» WHAT IS NEEDED
Please copy, exactly as they appear below, the lines from the one containing "How do I perform: Open the 2" through the one containing "Image resolution: width=1505".

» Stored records

--------------------------------------------------

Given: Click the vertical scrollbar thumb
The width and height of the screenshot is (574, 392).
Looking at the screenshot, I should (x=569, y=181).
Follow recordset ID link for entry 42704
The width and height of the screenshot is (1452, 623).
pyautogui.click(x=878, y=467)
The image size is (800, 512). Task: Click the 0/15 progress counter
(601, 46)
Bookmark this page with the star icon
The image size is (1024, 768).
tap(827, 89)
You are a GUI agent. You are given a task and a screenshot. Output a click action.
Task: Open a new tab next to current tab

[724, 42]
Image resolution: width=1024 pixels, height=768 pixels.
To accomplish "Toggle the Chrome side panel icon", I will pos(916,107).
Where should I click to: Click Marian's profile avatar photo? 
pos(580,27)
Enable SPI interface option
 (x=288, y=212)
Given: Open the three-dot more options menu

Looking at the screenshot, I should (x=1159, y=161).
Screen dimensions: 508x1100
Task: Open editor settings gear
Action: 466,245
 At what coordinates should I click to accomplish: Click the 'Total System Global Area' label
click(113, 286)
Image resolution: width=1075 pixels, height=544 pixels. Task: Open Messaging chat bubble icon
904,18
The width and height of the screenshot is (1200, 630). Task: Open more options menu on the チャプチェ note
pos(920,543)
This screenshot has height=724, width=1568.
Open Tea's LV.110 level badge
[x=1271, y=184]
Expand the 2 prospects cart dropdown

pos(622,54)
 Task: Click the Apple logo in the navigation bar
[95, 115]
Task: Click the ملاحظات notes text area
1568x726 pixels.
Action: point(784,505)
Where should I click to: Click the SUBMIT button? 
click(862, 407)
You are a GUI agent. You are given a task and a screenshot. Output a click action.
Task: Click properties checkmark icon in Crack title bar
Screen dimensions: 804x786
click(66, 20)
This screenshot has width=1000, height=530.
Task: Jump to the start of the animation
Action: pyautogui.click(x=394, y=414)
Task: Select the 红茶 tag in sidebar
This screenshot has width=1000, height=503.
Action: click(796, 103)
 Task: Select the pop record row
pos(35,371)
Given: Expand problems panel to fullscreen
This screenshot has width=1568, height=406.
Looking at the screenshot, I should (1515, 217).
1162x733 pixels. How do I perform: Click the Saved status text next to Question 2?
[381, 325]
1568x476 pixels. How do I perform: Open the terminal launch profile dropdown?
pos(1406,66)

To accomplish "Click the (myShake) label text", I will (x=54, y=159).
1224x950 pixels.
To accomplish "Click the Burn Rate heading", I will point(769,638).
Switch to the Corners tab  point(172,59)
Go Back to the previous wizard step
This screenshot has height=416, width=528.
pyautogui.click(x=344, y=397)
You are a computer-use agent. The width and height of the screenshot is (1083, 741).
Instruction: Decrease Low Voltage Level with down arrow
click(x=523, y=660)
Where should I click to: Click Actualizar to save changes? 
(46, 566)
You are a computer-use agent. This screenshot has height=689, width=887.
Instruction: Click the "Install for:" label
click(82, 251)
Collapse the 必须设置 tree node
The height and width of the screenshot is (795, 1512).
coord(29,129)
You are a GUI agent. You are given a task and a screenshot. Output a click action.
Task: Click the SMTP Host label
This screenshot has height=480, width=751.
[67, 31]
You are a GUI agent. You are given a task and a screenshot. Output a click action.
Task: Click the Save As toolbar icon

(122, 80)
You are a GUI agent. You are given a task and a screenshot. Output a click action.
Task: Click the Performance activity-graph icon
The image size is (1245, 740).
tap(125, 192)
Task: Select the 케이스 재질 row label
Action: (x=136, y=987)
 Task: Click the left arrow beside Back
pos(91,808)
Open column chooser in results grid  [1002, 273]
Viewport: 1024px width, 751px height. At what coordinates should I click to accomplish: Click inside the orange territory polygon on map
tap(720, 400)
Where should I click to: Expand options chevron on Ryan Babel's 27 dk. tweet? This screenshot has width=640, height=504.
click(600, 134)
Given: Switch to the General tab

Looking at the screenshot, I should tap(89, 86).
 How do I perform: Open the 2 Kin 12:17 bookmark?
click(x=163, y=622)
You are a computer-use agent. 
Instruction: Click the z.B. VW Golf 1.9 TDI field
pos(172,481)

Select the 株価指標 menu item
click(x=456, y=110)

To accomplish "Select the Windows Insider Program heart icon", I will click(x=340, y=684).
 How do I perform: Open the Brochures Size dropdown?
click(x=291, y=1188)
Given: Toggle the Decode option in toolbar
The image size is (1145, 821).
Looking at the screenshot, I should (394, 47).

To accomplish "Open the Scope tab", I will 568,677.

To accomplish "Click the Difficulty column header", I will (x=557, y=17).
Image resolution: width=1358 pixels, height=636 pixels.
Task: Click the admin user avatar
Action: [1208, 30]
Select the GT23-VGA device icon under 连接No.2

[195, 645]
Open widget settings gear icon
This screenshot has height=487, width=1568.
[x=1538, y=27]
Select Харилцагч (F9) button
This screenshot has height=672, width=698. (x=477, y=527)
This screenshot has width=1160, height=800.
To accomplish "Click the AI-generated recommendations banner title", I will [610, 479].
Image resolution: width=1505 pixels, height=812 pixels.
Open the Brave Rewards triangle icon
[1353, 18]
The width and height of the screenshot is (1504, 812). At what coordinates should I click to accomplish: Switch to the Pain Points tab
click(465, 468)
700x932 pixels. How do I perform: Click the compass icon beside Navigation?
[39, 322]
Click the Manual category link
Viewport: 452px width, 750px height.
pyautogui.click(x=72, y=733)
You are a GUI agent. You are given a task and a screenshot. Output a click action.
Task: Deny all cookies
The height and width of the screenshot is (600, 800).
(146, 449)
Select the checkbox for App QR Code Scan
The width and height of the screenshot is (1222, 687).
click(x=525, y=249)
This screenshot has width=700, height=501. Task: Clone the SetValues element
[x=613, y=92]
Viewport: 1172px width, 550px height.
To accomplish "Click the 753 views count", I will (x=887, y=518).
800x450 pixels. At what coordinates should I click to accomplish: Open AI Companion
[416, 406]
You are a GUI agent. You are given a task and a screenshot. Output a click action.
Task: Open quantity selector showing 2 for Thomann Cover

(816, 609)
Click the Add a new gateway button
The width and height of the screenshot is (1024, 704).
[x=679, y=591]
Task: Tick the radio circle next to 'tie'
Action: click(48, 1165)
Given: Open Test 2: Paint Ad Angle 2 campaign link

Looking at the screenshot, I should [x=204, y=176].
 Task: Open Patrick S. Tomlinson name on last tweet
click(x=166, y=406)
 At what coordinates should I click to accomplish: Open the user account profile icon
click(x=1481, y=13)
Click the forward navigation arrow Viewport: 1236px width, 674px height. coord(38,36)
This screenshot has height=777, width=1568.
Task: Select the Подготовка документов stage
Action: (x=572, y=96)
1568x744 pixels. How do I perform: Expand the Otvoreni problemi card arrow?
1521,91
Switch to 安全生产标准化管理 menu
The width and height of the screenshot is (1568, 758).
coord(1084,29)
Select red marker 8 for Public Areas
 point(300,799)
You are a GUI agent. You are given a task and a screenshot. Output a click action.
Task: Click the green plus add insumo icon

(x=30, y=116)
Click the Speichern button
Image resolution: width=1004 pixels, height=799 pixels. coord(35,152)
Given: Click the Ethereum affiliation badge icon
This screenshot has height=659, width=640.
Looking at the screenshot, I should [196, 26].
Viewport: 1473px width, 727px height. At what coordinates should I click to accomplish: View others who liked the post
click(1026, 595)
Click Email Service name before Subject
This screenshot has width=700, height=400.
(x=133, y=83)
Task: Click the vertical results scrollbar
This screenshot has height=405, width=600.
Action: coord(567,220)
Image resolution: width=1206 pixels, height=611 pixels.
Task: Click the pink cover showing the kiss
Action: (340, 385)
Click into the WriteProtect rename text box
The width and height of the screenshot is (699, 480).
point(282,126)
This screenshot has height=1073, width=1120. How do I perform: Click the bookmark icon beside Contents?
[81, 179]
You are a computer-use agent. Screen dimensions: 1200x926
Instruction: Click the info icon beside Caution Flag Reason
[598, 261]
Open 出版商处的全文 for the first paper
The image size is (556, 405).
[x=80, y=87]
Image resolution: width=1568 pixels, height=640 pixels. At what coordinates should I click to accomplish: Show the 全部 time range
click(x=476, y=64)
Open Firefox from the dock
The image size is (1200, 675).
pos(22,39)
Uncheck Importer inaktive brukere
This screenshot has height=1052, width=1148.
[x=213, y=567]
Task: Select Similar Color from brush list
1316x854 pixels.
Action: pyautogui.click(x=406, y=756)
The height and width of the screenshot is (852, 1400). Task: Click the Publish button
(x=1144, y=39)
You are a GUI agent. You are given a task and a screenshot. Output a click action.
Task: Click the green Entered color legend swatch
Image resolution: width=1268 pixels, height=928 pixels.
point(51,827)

--------------------------------------------------

» EXERCISE OUTPUT
 How do I perform: Open the 2 Kin 12:17 bookmark?
click(x=163, y=622)
You are a computer-use agent. 
Instruction: Click the z.B. VW Golf 1.9 TDI field
pos(172,481)

Select the 株価指標 menu item
click(x=456, y=110)

To accomplish "Select the Windows Insider Program heart icon", I will click(x=340, y=684).
 How do I perform: Open the Brochures Size dropdown?
click(x=291, y=1188)
Given: Toggle the Decode option in toolbar
The image size is (1145, 821).
Looking at the screenshot, I should (394, 47).

To accomplish "Open the Scope tab", I will 568,677.

To accomplish "Click the Difficulty column header", I will (x=557, y=17).
Image resolution: width=1358 pixels, height=636 pixels.
Task: Click the admin user avatar
Action: [1208, 30]
Select the GT23-VGA device icon under 连接No.2

[195, 645]
Open widget settings gear icon
This screenshot has height=487, width=1568.
[x=1538, y=27]
Select Харилцагч (F9) button
This screenshot has height=672, width=698. (x=477, y=527)
This screenshot has width=1160, height=800.
To accomplish "Click the AI-generated recommendations banner title", I will [610, 479].
Image resolution: width=1505 pixels, height=812 pixels.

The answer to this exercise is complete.